Dona menyebut jika saat itu ia belum terlalu memahami cara kerja perusahaan pinjol. Sebab pemberitaan atau informasi terkait bahaya pinjol juga belum ramai seperti sekarang ini.
Akibat kurangnya informasi mengenai bahaya pinjol Dona akhirnya memutuskan untuk meminjam uang. Ia meminjam untuk memenuhi kebutuhan rumah tangganya karena menganggap pinjol tersebut sama dengan bank.
Totalnya ia meminjam Rp1,2 juta dari perusahaan pinjol tersebut. Ia mengakui telat membayar utangnya sesuai tanggal jatuh tempo.
Namun ia tidak menerima cara perusahaan pinjol itu yang langsung melakukan prnagihan dengan dengan mengirim SMS blast ke semua nomor kontak di ponselnya.
"Begitu kita telat bayar jadi dia langsung kirim SMS blast. Jadi dia nge-blast ke atasan, rekan kantor, keluarga, dan teman-teman saya," ungkap Dona.
Atasan dia saat itu yang mendapatkan SMS penagihan utang merasa tidak terima. Atasan Donna merasa berkeberatan karena menganggap nomornya dijadikan sebagai jaminan.
"Padahal tidak itu pinjolnya mengakses dari kontak di HP saya," ujarnya.
Ia sudah berupaya menjelaskan ke atasannya itu bahwa ia tidak pernah memberikan nomornya sebagai jaminan. Namun, atasan Donna tidak percaya.
"Dia merasa saya berbohong, akhirnya saya di-PHK. Ya itu sih jahatnya mereka (pinjol)," jelas Dona.
Setelah dipecat dari pekerjaannya, Donna tetap melunasi utangnya di perusahaan pinjol itu. Ia khawatir perusahaan pinjol itu masih akan terus meneror jika ia tak membayar utang.
Totalnya Donna harus membayar utang plus bunga sebesar 1,8 juta. Ia lalu melaporkan peristiwa yang ia alami ke LBH dan menjadi korban pinjol pertama yang melapor.
Kini tiga tahun berselang, LBH Jakarta telah menerima 7.200 aduan masyarakat yang terlibat masalah dengan pinjaman online. Bahkan dalam kurun waktu tiga tahun, data LBH Jakarta menunjukan terdapat 6 sampai 7 orang bunuh diri karena terlibat masalah dengan pinjaman online.
Baru-baru ini, Donna pun kembali dihubungi oleh LBH Jakarta untuk ikut dalam gugatan terhadap pemerintah dan ia menyatakan setuju.

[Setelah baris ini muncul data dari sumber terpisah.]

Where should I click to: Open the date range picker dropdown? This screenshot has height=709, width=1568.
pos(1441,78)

Donna berharap dengan gugatan ini, pemerintah bisa menerbitkan aturan yang lebih komprehensif yang melindungi konsumen pinjol.
"Selama belum ada aturan main yang jelas, yang melindungi konsumen, mending pinjol ditutup dulu," kata dia.

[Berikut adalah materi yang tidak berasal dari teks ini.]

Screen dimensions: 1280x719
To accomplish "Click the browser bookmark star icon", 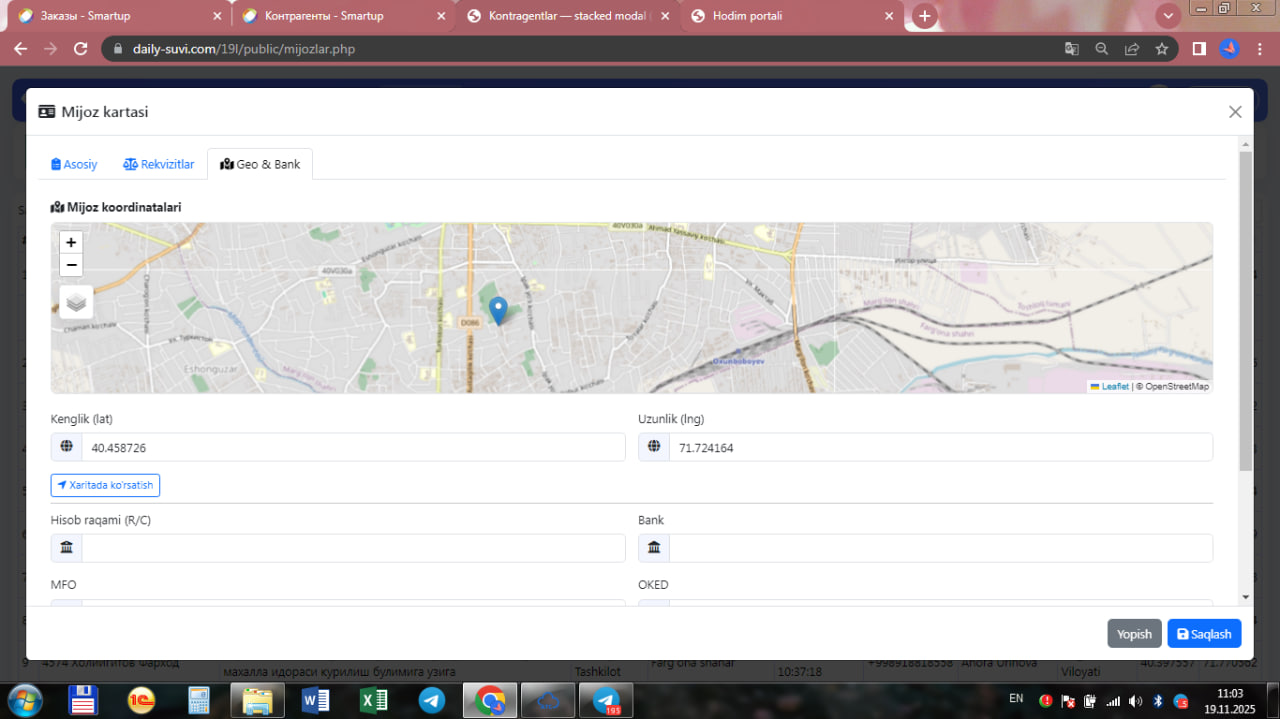I will coord(1162,48).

Gugatan warga negara atau citizen law suit ini telah didaftarkan ke PN Jakarta Pusat, pada Jumat kemarin, 12 November 2021. Gugatan tersebut terdaftar dengan nomor perkara 689/Pdt.G/2021/PN Jkt.Pst.
Selain Presiden Jokowi, warga juga menggugat sejumlah pejabat lain yakni Wakil Presiden Ma’ruf Amin, Ketua DPR Puan Maharani, Menteri Komunikasi dan Informasi Johnny G Plate, juga Ketua Dewan komisaris Otoritas Jasa Keuangan (OJK) Wimbob Santoso. Dalam gugatannya itu, 19 warga meminta majelis hakim untuk menjatuhkan putusan provisi agar pemerintah menghentikan sementara operasional seluruh perusahaan pinjaman online.
"Memerintahkan kepada para Tergugat untuk menghentikan sementara seluruh penyelenggaraan pinjaman online di Indonesia selama gugatan ini berlangsung," demikian bunyi petitum gugatan seperti dikutip dari Sistem Informasi Penelusuran Perkara PN Jakarta Pusat (Jakpus)
Warga meminta pemberhentian sementara itu dilakukan sampai majelis hakim telah mengambil putusan yang berkekuatan hukum tetap.
Selanjutnya warga juga menuntut agar pemerintah menerbitkan regulasi terkait penyelenggaraan pinjaman online yang komprehensif dan menjawab seluruh permasalahan di tengah masyarakat. Hal itu harus dilakukan dengan memastikan penghormatan, perlindungan dan pemenuhan hak konstitusional warga negara, khususnya hak atas privasi dan hak atas rasa aman.